If that is what is "better" for most riders - that is probably why the number of riders is stuck in slow gear. Not everyone wants to wear special clothes and shoes to go out for a bike ride.

I test rode a Clem, Cheviot and Betty Foy over various periods. All 3 rode nicely and were pretty speedy (especially compared to my then bike a Public C8i). They were comfy, practical and just really great all around bikes. I considered them, but really I am #teamIGH . Also Riv bikes are so tall, long and big. They are just giant bikes. I realize I like smaller bikes a little lower to the ground. They are very much like the bike version of a Cadillac.

Quite a few people around have Rivs, I see them out and about when I am on the streets. They always catch my eye. Well equipped and beautifully finished.

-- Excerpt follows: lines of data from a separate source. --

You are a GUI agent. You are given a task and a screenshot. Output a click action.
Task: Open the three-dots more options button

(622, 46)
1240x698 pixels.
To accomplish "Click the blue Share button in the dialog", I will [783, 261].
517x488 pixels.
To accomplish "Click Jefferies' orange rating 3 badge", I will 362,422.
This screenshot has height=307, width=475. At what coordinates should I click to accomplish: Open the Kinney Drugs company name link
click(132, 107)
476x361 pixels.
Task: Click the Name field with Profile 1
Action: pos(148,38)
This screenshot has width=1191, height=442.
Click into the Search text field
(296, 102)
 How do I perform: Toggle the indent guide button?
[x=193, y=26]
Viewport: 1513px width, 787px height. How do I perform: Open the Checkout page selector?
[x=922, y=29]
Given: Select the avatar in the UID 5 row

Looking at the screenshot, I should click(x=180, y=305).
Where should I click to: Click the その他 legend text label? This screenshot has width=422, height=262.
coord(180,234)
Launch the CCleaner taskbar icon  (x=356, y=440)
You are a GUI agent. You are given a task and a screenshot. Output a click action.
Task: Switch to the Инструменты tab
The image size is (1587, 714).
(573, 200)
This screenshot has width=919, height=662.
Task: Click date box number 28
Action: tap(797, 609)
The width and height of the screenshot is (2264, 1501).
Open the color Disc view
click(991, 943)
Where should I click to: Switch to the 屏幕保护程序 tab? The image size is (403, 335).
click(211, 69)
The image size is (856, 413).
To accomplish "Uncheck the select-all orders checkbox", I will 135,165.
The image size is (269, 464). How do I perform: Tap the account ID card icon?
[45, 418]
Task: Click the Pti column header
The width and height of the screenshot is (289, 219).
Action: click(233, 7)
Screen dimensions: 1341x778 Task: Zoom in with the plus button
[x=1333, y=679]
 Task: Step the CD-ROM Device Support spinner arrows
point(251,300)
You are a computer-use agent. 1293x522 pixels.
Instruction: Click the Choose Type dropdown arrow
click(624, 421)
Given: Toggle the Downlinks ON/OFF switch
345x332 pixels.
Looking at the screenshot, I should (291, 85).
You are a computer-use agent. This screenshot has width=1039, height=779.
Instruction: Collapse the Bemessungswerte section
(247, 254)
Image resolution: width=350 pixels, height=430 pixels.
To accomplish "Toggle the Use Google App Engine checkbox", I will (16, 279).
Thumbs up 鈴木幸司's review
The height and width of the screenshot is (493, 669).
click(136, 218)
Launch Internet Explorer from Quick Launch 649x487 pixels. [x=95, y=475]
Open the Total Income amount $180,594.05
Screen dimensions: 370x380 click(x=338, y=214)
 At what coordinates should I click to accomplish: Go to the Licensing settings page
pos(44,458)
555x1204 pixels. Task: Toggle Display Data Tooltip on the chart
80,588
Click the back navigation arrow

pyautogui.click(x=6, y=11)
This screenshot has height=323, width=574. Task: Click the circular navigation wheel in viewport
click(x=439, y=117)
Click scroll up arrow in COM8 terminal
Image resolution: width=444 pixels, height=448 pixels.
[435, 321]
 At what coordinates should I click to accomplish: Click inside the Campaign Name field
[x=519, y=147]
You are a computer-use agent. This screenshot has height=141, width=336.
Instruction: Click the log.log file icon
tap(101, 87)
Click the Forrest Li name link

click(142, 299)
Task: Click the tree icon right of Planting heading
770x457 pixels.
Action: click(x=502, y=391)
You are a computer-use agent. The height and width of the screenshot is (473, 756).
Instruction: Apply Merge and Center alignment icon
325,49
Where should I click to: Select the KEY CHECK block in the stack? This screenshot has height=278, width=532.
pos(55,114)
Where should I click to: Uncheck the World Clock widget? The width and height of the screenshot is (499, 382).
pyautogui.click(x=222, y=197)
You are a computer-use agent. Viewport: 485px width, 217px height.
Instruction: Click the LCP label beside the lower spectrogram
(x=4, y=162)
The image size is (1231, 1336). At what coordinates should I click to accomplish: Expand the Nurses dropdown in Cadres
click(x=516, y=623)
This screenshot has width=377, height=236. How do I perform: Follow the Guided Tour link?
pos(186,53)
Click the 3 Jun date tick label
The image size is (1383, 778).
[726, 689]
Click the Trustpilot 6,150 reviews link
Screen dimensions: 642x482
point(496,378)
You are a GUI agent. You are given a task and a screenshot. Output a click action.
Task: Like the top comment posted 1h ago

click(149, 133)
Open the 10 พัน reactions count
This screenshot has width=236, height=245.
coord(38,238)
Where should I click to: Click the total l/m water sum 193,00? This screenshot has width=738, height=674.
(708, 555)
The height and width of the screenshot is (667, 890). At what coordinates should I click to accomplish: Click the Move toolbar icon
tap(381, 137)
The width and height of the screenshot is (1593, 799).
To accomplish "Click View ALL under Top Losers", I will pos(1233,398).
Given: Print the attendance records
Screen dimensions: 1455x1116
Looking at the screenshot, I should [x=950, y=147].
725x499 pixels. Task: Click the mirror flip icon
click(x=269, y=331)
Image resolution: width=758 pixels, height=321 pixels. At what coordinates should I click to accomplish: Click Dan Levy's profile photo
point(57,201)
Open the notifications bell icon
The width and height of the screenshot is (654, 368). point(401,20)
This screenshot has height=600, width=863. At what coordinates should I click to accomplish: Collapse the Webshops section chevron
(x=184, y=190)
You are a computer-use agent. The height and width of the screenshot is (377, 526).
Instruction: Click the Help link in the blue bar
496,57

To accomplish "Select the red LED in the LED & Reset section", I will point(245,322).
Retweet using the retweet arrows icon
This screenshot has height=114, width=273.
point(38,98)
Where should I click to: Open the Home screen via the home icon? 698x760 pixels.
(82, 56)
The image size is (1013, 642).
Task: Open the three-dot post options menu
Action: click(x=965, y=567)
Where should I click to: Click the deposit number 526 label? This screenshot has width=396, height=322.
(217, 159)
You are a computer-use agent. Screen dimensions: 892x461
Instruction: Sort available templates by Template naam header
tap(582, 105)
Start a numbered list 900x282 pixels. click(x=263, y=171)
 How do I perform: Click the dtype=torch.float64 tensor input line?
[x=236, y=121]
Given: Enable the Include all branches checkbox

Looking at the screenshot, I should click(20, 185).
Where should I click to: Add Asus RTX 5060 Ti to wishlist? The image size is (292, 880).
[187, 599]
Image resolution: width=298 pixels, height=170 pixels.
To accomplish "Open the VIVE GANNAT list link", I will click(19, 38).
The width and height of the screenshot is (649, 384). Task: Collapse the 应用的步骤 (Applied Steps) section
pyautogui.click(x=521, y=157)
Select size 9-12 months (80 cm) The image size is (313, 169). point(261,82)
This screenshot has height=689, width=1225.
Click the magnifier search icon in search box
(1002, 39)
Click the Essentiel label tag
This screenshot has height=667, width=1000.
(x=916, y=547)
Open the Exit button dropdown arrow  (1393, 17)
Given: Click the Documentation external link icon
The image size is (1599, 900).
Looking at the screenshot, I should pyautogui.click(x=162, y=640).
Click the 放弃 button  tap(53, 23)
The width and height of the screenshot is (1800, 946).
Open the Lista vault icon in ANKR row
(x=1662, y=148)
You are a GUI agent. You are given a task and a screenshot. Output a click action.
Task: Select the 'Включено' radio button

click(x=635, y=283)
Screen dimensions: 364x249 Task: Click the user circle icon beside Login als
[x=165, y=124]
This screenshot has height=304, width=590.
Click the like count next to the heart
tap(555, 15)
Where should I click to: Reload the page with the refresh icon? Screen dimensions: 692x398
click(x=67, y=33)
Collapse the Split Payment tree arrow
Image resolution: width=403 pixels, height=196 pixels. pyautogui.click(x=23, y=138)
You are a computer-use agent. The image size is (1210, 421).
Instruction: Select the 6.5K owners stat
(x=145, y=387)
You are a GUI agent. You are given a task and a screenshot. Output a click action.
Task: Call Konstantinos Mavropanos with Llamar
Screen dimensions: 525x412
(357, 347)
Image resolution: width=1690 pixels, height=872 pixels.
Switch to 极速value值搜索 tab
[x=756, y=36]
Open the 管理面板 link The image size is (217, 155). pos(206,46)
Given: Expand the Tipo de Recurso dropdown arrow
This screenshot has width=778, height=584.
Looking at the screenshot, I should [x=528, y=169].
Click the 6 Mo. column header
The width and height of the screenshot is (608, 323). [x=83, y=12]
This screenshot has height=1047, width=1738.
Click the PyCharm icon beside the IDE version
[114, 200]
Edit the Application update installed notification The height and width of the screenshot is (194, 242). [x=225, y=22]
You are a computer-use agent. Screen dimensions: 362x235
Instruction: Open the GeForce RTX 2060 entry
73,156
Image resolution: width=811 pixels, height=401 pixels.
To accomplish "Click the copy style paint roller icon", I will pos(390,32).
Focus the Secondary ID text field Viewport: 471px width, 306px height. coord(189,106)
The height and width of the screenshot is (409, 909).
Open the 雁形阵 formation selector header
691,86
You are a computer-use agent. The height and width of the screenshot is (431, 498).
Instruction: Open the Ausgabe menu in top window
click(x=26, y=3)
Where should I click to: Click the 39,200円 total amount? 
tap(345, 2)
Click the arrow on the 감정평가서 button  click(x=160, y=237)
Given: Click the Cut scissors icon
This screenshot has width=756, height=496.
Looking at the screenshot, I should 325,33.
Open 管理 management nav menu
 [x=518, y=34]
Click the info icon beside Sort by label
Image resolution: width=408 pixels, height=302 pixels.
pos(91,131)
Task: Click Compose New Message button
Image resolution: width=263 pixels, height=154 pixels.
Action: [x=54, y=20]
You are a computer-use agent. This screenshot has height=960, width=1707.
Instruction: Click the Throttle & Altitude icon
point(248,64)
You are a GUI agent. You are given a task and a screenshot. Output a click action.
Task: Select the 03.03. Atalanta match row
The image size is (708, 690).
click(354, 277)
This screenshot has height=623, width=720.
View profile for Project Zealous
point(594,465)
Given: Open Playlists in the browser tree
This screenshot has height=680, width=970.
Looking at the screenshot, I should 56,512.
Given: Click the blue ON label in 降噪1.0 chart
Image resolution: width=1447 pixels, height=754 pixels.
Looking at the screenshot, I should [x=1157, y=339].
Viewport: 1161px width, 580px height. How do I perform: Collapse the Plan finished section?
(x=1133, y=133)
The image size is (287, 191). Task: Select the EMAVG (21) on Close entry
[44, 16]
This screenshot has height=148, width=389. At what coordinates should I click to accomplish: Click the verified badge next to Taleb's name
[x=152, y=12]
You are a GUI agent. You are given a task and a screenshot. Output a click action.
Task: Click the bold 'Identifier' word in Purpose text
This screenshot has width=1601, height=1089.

I've have yet to see a Clem, Cheviot or a Betty Foy in real life, the only Riv bike I've seen is an Atlantis (model before they went with that very weird arch shaped double top tube) and it wasn't tall, long and big, but it was a beautiful bike, the guy riding it said the same thing you said, it's a Cadillac of the bikes. The build, the fancy lugs, the paint was just perfect, and you don't see fancy lugs like that at all in real life. The only problem with Riv bikes is that he touts them as touring bikes but in reality their not, their mostly fancy commuter bikes, or credit card touring bikes, real touring bikes will have a couple of water bottle cage mounts on the fork and another cage mount on the underside of the downtube, none of the Riv bikes have any of those, and when touring water is of prime importance. None of his bikes are really made to haul around an additional 65 or so pounds of touring gear. I'm kind of surprised that Grant hasn't made a true touring bike, I think he would have a decent selling bike if he did.